> [GIVEN EXERCISE 1]:
Answer these questions using the article on boiler master design.
(a) What type of action does the drum pressure controller use?
(b) What is the output rating of Unit 3 of E.W. Brown Generating Station?
(c) About what share of Kentucky's total generation comes from coal-fired plants?

> [PASSAGE TO READ]:

■ ■ ■ ■ ■

Innovative boiler master design improves system response

A new boiler master concept combines the benefits of throttle pressure firing (return to the throttle pressure setpoint) and drum pressure firing (dynamic stability). It consists of a throttle pressure controller (reset action plus feed-forward signal) working in parallel with a drum pressure controller (proportional and derivative action). Because they are separated in the time domain, the controllers do not interact. This approach has proven particularly effective at stabilizing the operation of boilers equipped with low-NOx burners.

The new arrangement is much more stable than traditional throttle pressure firing. It has been successfully deployed on several units and should be of great interest to owners of subcritical coal-fired units because it offers a quick and inexpensive solution to pressure stability problems. Following a discussion of the new boiler control strategy, this article presents three studies detailing its installation at four coal-fired units owned and operated by the Kentucky Utilities (KU) subsidiary of E.ON U.S.: The 495-MW Unit 3 of E.W. Brown Generating Station; the 75-MW Unit 3 of Tyrone Generating Station; and the 75-MW Unit 3 and 100-MW Unit 4 of Green River Generating Station. Coal-fired plants produce about 95% of Kentucky’s total generation.

■ ■ ■ ■ ■

> [GIVEN EXERCISE 2]:
Transcribe the entries below, beginning with the line that contains "Given: Open the settings gear icon" and continuing through the end of the entries. Omit the pictures from your transcription.

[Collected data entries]
■ ■ ■ ■ ■

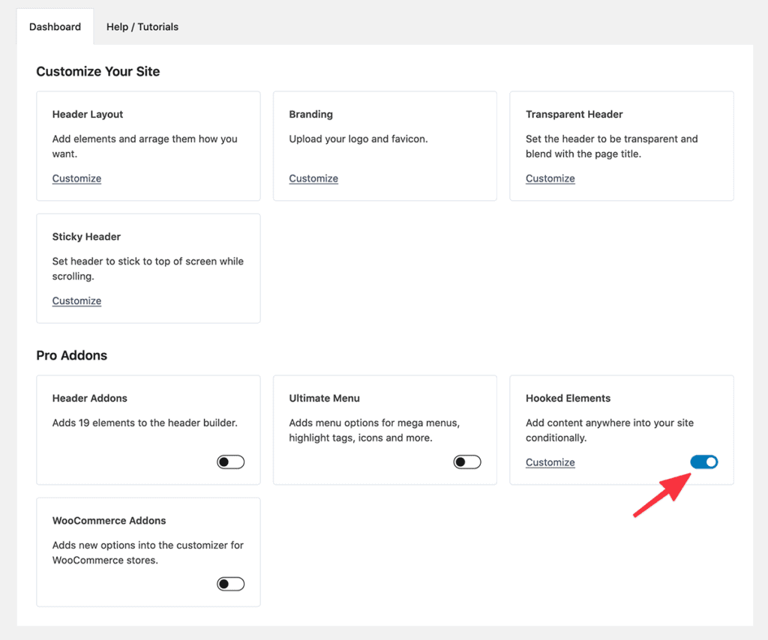Enable the Header Addons toggle

[230, 462]
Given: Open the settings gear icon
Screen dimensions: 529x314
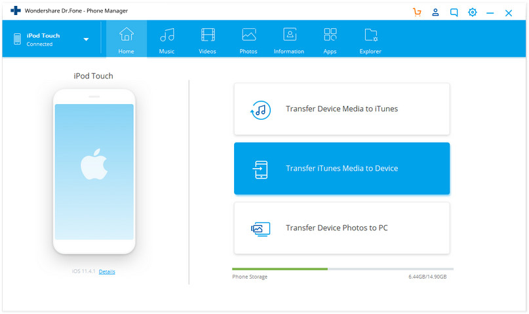Looking at the screenshot, I should [x=473, y=12].
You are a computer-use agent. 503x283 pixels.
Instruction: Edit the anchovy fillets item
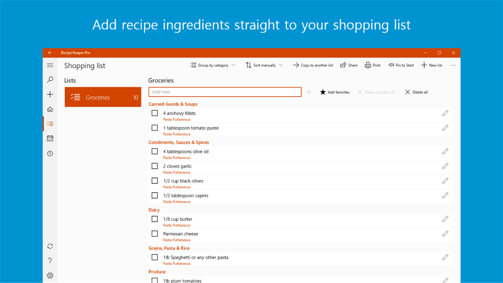(445, 113)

■ ■ ■ ■ ■

> [CORRECT ANSWER 1]:
(a) Proportional and derivative action.
(b) 495 MW.
(c) About 95%.

> [CORRECT ANSWER 2]:
Given: Open the settings gear icon
Screen dimensions: 529x314
Looking at the screenshot, I should [x=473, y=12].
You are a computer-use agent. 503x283 pixels.
Instruction: Edit the anchovy fillets item
(445, 113)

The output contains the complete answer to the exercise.